Dealing with anxiety and depression at university

On World Mental Health Day I wanted to write an article discussing anxiety and depression and how to deal with it at university.

Before we get into it I want to say that I understand. I understand that it is one of the biggest struggles to just get out of bed and start your day. I understand when you don’t particularly want to go to lectures or seminars because you feel like everything is pointless and doesn’t mean anything. I understand when you want to shut yourself out.

When you want to cut friendships and relationships off because you just want to be alone. I understand when you get lonely. When you’re so confused because you don’t want to see anybody but you are TERRIFIED of being alone in the dark. I understand when you start to hate yourself because of this. When doubt, confusion and hatred crawl around your mind in circles just before you go to bed. When insomnia holds you down so all you can do is stare and think about everything that you don’t want to. I understand how it feels like you’re having a heart attack every time you suffer from a panic attack.

It’s so easy for me, the writer behind your screen to sit here and try to advise you on how to make these negative thoughts and feelings go away. I am not a counsellor. I am not a doctor. I am just a writer. But I DO understand how it feels to feel lost and lonely and like nobody cares.

I have been through this journey. My flatmates and close friends have also been through this journey. Anxiety and depression is so common yet has such an overpowering negative stigma against it, which needs to come to an end. Mental health unfortunately effects 1 in 4 of us however, many still see those who suffer with a mental health issue as ‘weak’ or ‘unable’. Ignorance is a key factor in this negative stigma and that’s why World Mental Health day is so important. There needs to be more awareness for those who don’t understand how it feels to deal with anxiety or depression.

University can be one of the most daunting and scary experiences yet can also be the most supportive and healing place.
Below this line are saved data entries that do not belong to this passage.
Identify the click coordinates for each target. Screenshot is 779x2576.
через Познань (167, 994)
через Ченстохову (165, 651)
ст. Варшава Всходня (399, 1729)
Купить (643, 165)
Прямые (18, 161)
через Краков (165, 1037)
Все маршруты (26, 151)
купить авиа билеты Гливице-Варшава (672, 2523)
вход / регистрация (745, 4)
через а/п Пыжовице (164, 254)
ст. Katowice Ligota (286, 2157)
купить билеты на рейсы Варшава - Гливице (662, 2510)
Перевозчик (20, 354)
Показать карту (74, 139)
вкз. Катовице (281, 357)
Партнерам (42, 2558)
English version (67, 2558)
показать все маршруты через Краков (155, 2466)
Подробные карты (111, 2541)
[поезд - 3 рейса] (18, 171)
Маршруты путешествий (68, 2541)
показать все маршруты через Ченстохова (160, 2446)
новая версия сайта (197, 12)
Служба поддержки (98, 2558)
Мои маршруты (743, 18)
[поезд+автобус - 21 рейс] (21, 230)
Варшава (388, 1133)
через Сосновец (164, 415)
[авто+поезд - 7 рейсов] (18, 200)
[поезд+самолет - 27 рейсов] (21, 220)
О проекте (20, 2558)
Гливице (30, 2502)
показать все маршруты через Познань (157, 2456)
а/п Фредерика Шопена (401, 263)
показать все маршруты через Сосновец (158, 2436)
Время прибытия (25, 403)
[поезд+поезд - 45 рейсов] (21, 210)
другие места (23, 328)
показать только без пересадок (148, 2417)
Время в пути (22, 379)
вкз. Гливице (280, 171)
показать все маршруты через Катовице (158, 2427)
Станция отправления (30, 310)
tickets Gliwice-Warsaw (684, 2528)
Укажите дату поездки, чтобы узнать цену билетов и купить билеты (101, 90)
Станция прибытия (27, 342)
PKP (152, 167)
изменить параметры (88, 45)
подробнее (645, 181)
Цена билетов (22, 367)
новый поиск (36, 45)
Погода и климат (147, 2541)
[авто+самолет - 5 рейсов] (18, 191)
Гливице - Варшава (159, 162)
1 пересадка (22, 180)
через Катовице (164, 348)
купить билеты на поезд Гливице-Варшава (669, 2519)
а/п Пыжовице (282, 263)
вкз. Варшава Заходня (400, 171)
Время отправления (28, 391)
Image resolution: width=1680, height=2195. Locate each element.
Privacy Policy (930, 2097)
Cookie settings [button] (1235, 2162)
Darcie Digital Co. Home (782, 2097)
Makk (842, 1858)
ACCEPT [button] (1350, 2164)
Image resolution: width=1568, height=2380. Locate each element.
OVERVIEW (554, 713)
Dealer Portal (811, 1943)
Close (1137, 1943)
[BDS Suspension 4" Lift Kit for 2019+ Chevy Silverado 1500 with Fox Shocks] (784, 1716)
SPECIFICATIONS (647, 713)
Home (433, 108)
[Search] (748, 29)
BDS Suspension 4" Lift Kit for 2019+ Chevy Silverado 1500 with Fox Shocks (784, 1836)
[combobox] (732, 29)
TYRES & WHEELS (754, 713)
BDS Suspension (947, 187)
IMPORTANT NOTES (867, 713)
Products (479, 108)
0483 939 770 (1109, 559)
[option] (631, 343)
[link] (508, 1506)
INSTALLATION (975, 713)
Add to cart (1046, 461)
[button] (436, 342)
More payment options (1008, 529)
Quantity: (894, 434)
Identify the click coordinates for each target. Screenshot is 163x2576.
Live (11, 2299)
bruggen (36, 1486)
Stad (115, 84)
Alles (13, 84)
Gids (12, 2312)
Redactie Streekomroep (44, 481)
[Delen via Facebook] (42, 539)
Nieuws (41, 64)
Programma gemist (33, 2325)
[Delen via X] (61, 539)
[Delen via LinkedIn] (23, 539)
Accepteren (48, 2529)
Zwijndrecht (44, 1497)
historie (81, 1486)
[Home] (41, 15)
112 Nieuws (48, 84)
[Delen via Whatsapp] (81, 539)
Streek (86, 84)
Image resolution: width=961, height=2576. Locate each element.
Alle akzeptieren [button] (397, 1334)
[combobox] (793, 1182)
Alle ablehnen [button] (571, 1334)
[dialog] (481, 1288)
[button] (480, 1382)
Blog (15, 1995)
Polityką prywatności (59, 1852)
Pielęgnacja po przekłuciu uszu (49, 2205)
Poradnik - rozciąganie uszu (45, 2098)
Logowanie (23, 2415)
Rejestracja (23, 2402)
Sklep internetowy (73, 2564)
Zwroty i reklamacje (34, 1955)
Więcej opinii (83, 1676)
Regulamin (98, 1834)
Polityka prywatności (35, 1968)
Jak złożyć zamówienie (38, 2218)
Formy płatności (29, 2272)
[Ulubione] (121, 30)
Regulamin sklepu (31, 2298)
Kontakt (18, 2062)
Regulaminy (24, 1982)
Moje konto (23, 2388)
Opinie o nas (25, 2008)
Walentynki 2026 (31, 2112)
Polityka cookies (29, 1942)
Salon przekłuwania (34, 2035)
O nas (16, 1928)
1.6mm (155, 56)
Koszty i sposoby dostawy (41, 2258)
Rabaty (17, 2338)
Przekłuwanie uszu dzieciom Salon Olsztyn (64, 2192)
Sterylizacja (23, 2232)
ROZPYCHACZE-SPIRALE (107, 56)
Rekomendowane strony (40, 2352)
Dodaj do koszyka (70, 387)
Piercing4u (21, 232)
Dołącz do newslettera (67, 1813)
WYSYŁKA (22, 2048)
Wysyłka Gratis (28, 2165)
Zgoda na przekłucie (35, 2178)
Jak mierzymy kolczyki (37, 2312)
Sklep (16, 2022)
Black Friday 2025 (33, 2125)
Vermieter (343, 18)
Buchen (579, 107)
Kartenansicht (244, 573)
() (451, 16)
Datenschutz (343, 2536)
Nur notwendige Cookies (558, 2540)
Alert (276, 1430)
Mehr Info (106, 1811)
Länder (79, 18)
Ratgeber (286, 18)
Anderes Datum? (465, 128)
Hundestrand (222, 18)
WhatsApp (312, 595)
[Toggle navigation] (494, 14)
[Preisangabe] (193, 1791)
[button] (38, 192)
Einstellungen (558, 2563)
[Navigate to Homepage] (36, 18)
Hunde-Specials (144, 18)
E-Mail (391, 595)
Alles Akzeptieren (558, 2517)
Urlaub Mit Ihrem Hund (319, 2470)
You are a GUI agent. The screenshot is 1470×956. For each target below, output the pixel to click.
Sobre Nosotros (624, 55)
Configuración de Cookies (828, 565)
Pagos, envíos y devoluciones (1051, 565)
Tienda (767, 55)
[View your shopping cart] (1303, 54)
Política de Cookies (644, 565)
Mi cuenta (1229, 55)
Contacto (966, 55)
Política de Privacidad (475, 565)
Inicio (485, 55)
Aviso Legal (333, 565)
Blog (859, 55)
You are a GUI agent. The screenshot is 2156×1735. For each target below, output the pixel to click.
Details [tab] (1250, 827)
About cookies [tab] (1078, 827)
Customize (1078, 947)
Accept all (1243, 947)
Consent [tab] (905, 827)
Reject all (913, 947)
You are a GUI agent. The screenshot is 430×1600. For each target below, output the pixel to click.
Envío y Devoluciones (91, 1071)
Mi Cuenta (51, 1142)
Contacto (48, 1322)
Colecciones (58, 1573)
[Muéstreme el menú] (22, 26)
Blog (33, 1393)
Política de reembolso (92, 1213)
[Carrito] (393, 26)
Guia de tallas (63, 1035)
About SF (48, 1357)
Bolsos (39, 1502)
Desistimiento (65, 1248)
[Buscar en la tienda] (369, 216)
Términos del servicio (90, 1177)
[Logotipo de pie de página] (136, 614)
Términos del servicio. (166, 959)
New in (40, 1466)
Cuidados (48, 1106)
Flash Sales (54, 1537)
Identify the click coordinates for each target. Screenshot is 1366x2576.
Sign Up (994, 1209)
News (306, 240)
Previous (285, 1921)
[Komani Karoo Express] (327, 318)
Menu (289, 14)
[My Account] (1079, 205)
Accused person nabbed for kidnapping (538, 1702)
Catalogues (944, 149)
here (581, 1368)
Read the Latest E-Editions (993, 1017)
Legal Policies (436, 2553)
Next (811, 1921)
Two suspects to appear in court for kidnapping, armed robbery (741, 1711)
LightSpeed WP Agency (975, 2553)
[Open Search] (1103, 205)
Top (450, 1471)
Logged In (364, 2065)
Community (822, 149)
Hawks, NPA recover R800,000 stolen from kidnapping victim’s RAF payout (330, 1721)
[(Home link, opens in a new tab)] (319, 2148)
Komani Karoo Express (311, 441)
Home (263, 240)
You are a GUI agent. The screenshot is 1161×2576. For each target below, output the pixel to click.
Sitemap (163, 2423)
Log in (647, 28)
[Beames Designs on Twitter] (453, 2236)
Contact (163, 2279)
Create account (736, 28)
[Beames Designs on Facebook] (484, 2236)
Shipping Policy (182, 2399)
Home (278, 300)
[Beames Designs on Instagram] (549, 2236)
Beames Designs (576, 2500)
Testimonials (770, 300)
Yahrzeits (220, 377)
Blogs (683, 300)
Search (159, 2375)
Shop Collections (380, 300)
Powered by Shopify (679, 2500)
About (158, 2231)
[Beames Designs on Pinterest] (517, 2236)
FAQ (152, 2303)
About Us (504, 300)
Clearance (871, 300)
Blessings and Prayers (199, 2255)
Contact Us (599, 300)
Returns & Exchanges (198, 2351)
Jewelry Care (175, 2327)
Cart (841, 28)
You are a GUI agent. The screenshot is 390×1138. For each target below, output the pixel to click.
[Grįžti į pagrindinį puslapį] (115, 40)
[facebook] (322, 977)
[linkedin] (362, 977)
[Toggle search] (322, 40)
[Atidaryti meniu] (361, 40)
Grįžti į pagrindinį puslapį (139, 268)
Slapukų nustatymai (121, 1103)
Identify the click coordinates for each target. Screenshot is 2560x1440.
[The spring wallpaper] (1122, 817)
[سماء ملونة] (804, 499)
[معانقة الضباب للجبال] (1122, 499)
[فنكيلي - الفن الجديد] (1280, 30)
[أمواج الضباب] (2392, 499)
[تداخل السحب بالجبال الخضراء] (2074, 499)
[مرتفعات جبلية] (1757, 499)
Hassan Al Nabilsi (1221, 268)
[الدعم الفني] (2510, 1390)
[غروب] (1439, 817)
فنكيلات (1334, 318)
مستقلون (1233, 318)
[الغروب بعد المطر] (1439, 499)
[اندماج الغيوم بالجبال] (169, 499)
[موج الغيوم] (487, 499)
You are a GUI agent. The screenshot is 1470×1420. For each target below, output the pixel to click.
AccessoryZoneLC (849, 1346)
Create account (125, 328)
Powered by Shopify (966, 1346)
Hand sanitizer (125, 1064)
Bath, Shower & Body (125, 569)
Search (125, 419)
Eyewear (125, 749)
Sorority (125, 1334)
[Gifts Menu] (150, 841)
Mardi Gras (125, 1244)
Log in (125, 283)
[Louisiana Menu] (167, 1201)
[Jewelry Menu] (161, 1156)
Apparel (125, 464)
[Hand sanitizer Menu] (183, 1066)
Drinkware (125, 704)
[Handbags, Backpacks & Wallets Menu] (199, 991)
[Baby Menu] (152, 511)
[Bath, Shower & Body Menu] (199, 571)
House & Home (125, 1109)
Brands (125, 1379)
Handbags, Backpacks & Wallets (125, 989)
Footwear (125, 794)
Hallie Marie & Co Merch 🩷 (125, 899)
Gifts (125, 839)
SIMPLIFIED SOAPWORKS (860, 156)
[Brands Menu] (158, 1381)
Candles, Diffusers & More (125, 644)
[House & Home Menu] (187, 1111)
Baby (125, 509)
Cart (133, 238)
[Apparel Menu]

Going through this period and being involved in such a close community of students and teachers can make you so strong, wise and independent.  Change is key. You are the only one who can change your mind set and view of how you see yourself and the outside world. Medication and counselling can be really helpful and aid you in your journey however, YOU are the only one who change and grow.

If you need help and support know you are not alone. There are many organisations and charities that will help you along this journey.